La Federación Nacional de Cafeteros proyecta una producción de 12,5 millones de sacos este año, frente a los 13,7 millones de 2025. El Niño y la apreciación del peso aumentan la presión sobre los productores.
El fenómeno de El Niño representa la principal amenaza para la producción cafetera colombiana durante lo que resta de 2026, mientras el sector proyecta una reducción de la cosecha y menores ingresos para los productores por la apreciación del peso.
La Federación Nacional de Cafeteros (FNC) estima que la producción podría disminuir cerca de 8 % este año, al pasar de 13,7 millones de sacos de 60 kilos en 2025 a aproximadamente 12,5 millones en 2026, según declaró su gerente general, Germán Bahamón, a Reuters.
Bahamón explicó que las fuertes lluvias registradas durante los primeros meses del año afectaron el desarrollo de los cultivos y señaló a El Niño como el principal riesgo para los próximos meses. Este fenómeno climático puede ocasionar temperaturas más altas y periodos secos prolongados en diferentes regiones del país, condiciones que pueden incidir en la producción cafetera.
La apreciación del peso reduce los ingresos
A las condiciones climáticas se suma la valorización del peso colombiano frente al dólar, un factor especialmente importante para un sector cuyos precios están estrechamente vinculados al mercado internacional.
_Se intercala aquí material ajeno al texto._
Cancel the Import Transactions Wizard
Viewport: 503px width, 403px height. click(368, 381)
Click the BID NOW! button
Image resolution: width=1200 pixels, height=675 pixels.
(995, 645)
Según Bahamón, la apreciación de la moneda colombiana está reduciendo los ingresos de los productores en aproximadamente $700.000 por cada carga de 125 kilos de café.
Como referencia, el precio interno publicado por la Federación Nacional de Cafeteros para el 20 de agosto fue de aproximadamente $2,33 millones por carga de 125 kilos de café pergamino seco, con factor de rendimiento 94.
En Cundinamarca, la caficultura se desarrolla en 69 municipios y ocupa más de 30.142 hectáreas, según cifras divulgadas por la Gobernación en 2026. El departamento cuenta con cerca de 28.600 familias cafeteras y más de 32.000 fincas dedicadas a esta actividad; además, el 99 % de los caficultores son pequeños productores, por lo que las variaciones en la cosecha, el clima y el precio interno tienen un impacto directo sobre miles de hogares rurales.